On Thu, Oct 23, 2025 at 12:49:14PM +0100, Jonathan Cameron wrote:
> On Wed, 22 Oct 2025 22:39:28 +0100
> Conor Dooley <conor@kernel.org> wrote:
> 
> Hi Conor,
> 
> > On Wed, Oct 22, 2025 at 12:33:49PM +0100, Jonathan Cameron wrote:
> > 
> > > +static int hisi_soc_hha_wbinv(struct cache_coherency_ops_inst *cci,
> > > +			struct cc_inval_params *invp)
> > > +{
> > > +	struct hisi_soc_hha *soc_hha =
> > > +		container_of(cci, struct hisi_soc_hha, cci);
> > > +	phys_addr_t top, addr = invp->addr;
> > > +	size_t size = invp->size;
> > > +	u32 reg;
> > > +
> > > +	if (!size)
> > > +		return -EINVAL;
> > > +
> > > +	addr = ALIGN_DOWN(addr, HISI_HHA_MAINT_ALIGN);
> > > +	top = ALIGN(addr + size, HISI_HHA_MAINT_ALIGN);
> > > +	size = top - addr;
> > > +
> > > +	guard(mutex)(&soc_hha->lock);
> > > +
> > > +	if (!hisi_hha_cache_maintain_wait_finished(soc_hha))
> > > +		return -EBUSY;
> > > +
> > > +	/*
> > > +	 * Hardware will search for addresses ranging [addr, addr + size - 1],
> > > +	 * last byte included, and perform maintain in 128 byte granule
> > > +	 * on those cachelines which contain the addresses.
> > > +	 */  
> > 
> > Hmm, does this mean that the IP has some built-in handling for there
> > being more than one "agent" in a system?

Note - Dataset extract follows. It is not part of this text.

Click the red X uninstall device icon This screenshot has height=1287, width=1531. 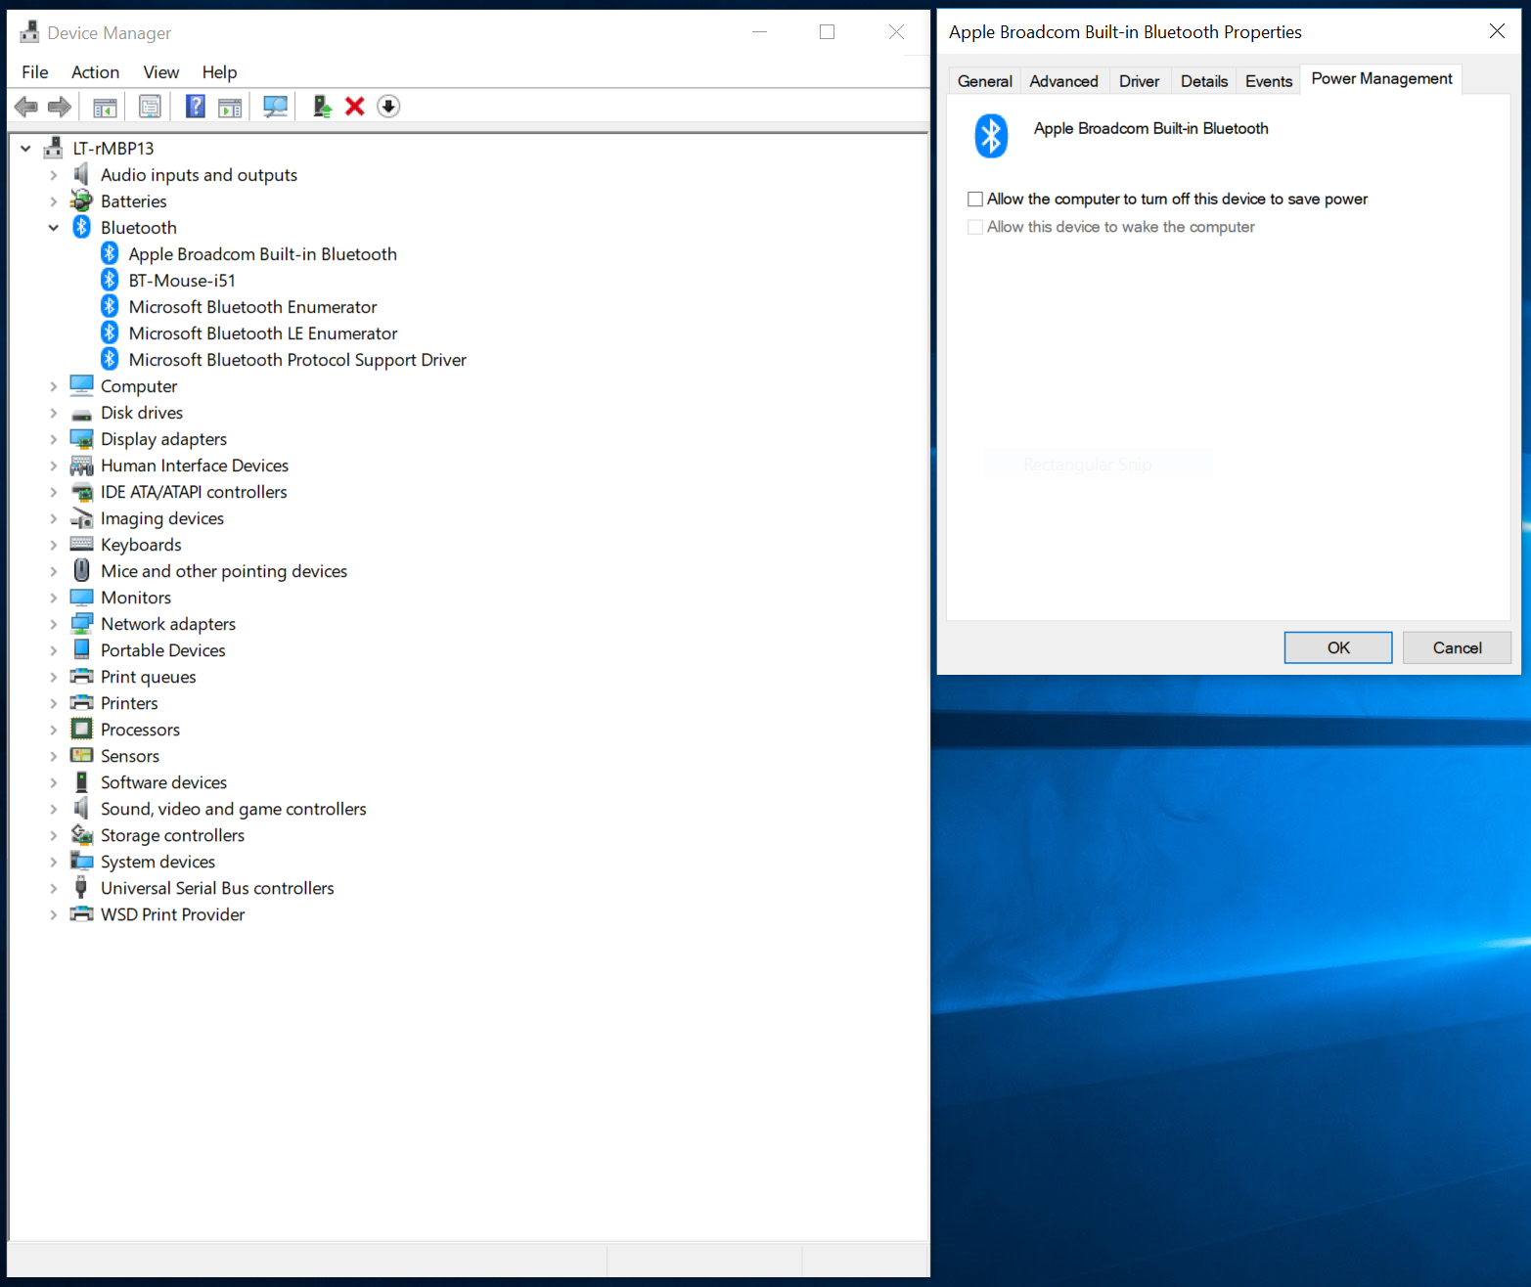click(355, 107)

IOW, if the address is not in
> > its range, then the search will just fail into a NOP?
> 
> Exactly that. NOP if nothing to do. The hardware is only tracking
> a subset of what it might contain (depending on which cachelines are
> actually in caches) so it's very much a 'clear this if you happen to
> have it' command.  Even if it is in the subset of PA being covered by
> an instance, many cases will be a 'miss' and hence a NOP.

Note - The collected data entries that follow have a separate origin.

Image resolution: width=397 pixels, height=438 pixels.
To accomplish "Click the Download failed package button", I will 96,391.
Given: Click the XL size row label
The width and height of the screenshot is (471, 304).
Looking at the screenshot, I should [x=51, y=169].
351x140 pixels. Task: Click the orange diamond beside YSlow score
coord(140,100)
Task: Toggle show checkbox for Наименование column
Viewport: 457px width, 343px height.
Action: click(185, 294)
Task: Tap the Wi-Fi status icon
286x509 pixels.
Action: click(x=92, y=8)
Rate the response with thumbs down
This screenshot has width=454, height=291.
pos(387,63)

Okay, cool. I kinda figured this was the mostly outcome, when yous put
"search" into the comment.

> > If that's not the case, is this particular "agent" by design not suitable
> > for a system like that? Or will a dual hydra home agent system come with
> > a new ACPI ID that we can use to deal with that kind of situation?
> 
> Existing systems have multiple instances of this hardware block.
> 
> Simplifying things over reality just to make this explanation less
> messy.  (ignoring other levels of interleaving beyond the Point of
> Coherency etc).
> 
> In servers the DRAM access are pretty much always interleaved 
> (usually at cache line granularity). That interleaving may go very
> different physical locations on a die or across multiple dies.
> 
> Similarly the agent responsible for tracking the coherency state
> (easy to think of this as a complete directory but it's never that
> simple) is distributed so that it is on the path to the DRAM. Hence
> if we have N way interleave there maybe N separate agents responsible for
> different parts of the range 0..(64*N-1) (taking smallest possible
> flush that would have to go to all those agents).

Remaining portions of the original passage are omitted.